Figures 12 and 13 show the identified voxels in the brain for three different views of the brain for dataset D1 and D2, respectively. Our study also points to the differences in these regions between the schizophrenia patients and healthy subjects, as seen in Figs. 6, 7, 10, and 11. Moreover, several studies [9, 12, 23] have also identified regions similar to our study.

Fig. 12

Voxels identified by the proposed approach with variation in t-test values in different views of the brain for dataset D1 (1.5 Tesla)

Fig. 13

Voxels identified by the proposed approach with variation in t-test values in different views of the brain for dataset D2 (3 Tesla)

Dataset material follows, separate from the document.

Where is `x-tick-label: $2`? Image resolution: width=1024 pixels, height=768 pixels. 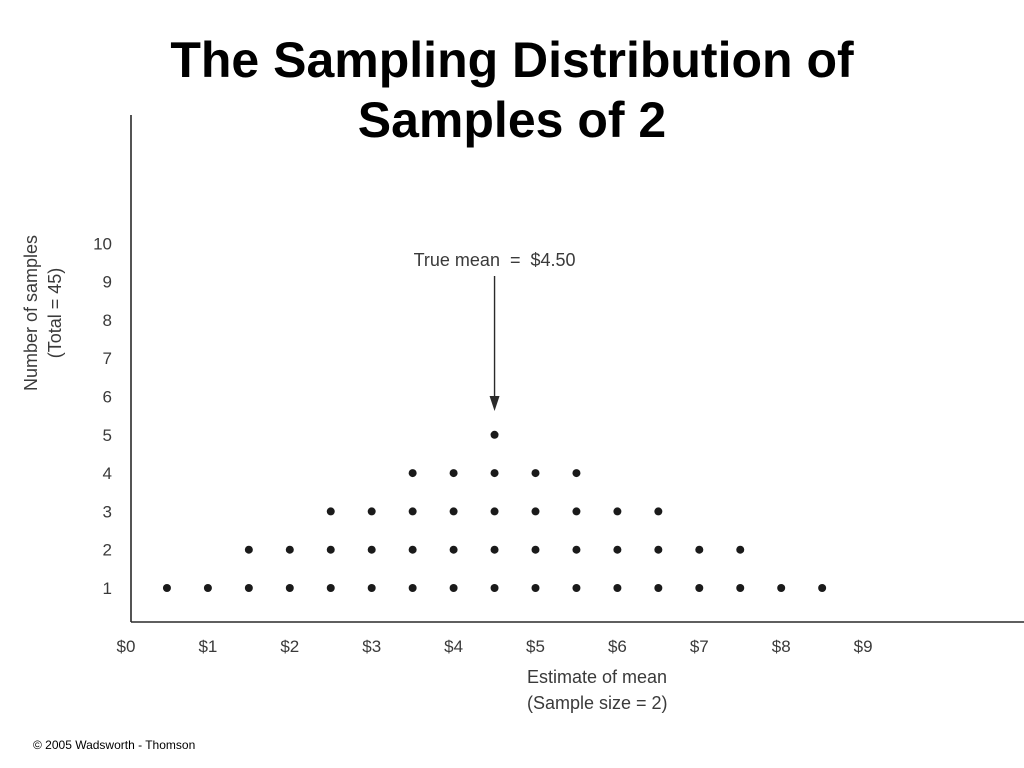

The main contribution of the paper lies in the application of a bi-objective optimization framework in classification of fMRI data. It uses NSGA-II to select a small set of features (voxels) that improves the classification accuracy. Our study also identifies the relevant regions of the brain which are potentially affected in schizophrenia. This study may throw light on the conventional line of treatment of the disorder.

5 Conclusion and future scope

In this paper, we have addressed the problem of feature selection in fMRI data to improve the classification accuracy in a bi-objective framework. We have proposed a three-stage approach comprising of GLM analysis, statistical hypothesis testing, and NSGA-II to obtain a small set of relevant features that yields high classification accuracy. Thus, using a small set of 40 to 50 voxels, we achieved a mean classification accuracy of 99.5% over ten runs of the experiment. Using brain atlases in the Talairach space, we have successfully identified the regions of the brain that are mostly affected in schizophrenia patients. Specifically, we were able to identify the regions that are helpful to make a distinction between healthy subjects and schizophrenia patients. In future, one may explore the applicability of other evolutionary approaches like differential evolution, particle swarm optimization, and ant-colony optimization for identifying the brain regions affected by schizophrenia. Further, this study may be extended to incorporate the effect of different co-variates like age, gender, smoking habit, and anti-psychotic medication. It may also be interesting to explore the applicability of the proposed methodology to structural MRI analysis to find the volumetric changes in brain.